Extraits : «Si vous pensez aux 3 034 victimes des tours jumelles du World Trade Center de New York, vous n’avez qu’à comparer le nombre des victimes de l’Amérique à travers le monde ; s’agirait-il de mouches pulvérisées par insecticide ou par les bombardiers B 52 ?» (p 42), «Quant tu réfléchis seul à l’intérieur d’un bunker souterrain, tu n’entendras que toi-même, mais si tu réfléchis en présence d’autres sons, soit tu tires ton révolver et fais taire toutes les voix, soit tu laisses ces sonorités te traverser l’esprit et tu serais alors hanté par le dictateur, le terroriste, le tueur professionnel, le révolutionnaire imprenable, le conspirateur contre l’Etat et le trafiquant d’armes et de drogue» (p 193). 

Avis : Etrange sujet, étrange livre… Beaucoup de patience pour le lire… et, surtout, comprendre sa philosophie. Mais n’oubliez pas que l’auteur est (aussi et peut-être, surtout) un poète… à la vaste culture. 

Citations : «Chaque peuple a une mémoire sanglante» (p 50), «Lorsqu’Eve demanda à Adam de manger du fruit interdit… c’était le premier acte de suicide, parce qu’ils ont été chassés du Paradis» (p 51). «Lorsque nous affrontons la mort, nous sommes des héros mais si nous l’évitons nous resterons de simples politiciens et combien ils sont nombreux les politiciens qui ne veulent pas être des héros sur leurs sièges cossus» (p 118), «Celui qui joue au ballon ne peut pas se mesurer à celui qui s’emploie à changer le globe terrestre» (p 127)». L’Histoire n’est pas une voiture que l’on pousse vers l’arrière» (p 129), «Lorsque nous gouvernons, nous commençons en anges et nous finissons en diables, nous promettons aux gens le Paradis et ils finissent en Enfer…» (p 180) 

P.S.-

1- Béatification des 19 religieux catholiques, samedi 8 décembre 2018 à Oran. 15 Français, deux Espagnoles, un Belge et une Maltaise, tous assassinés par les terroristes islamistes, entre 1994 et 1996, durant la décennie rouge. La presse étrangère a cependant omis un détail, pour nous d’importance : Mgr Pierre Claverie était, aussi, de nationalité algérienne.

Jeu de données:
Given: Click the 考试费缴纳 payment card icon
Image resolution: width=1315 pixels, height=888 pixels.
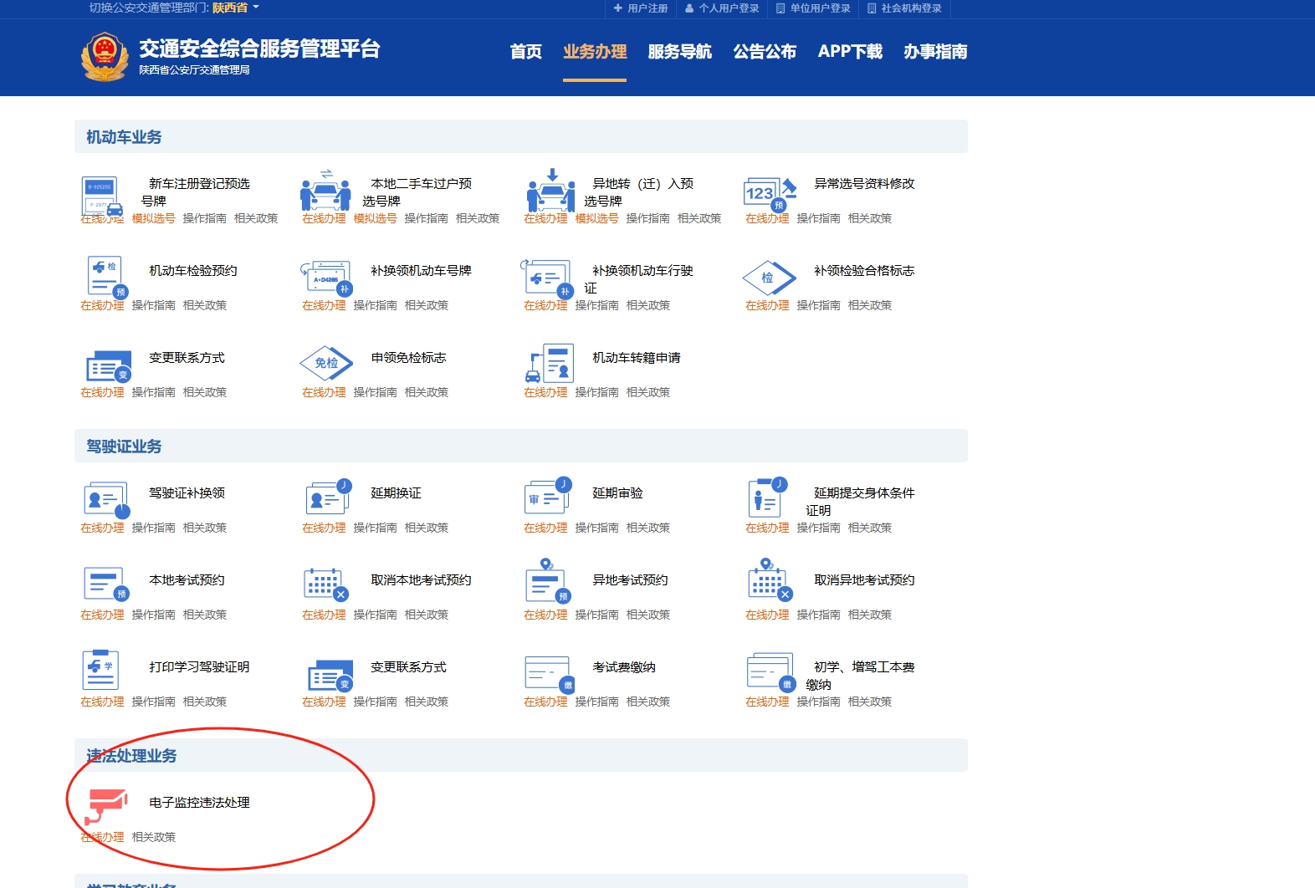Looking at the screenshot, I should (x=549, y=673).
* * *
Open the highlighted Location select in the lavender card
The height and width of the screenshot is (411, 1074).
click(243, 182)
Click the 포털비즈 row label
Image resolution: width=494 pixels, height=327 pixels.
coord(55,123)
--
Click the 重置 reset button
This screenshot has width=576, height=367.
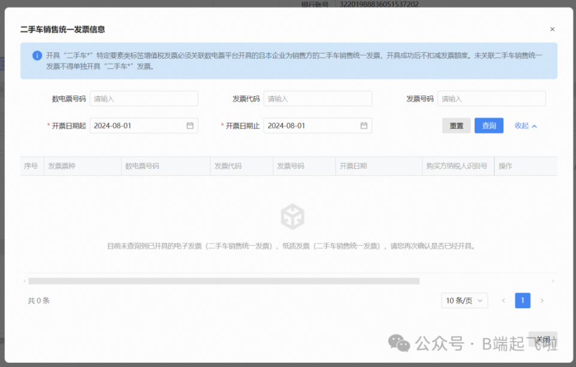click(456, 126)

Actions demandées:
**A.** Recopiez l'extrait de « 1- Béatification des » à « de nationalité algérienne. », en substituant « Alger » à « Oran ».
**B.** D'après l'extrait, quelle autre nationalité Mgr Pierre Claverie avait-il ?
Les items proviennent d'une autre source que l'extrait.

Résultats obtenus:
**A.**
1- Béatification des 19 religieux catholiques, samedi 8 décembre 2018 à Alger. 15 Français, deux Espagnoles, un Belge et une Maltaise, tous assassinés par les terroristes islamistes, entre 1994 et 1996, durant la décennie rouge. La presse étrangère a cependant omis un détail, pour nous d’importance : Mgr Pierre Claverie était, aussi, de nationalité algérienne.

**B.** Il était aussi de nationalité algérienne.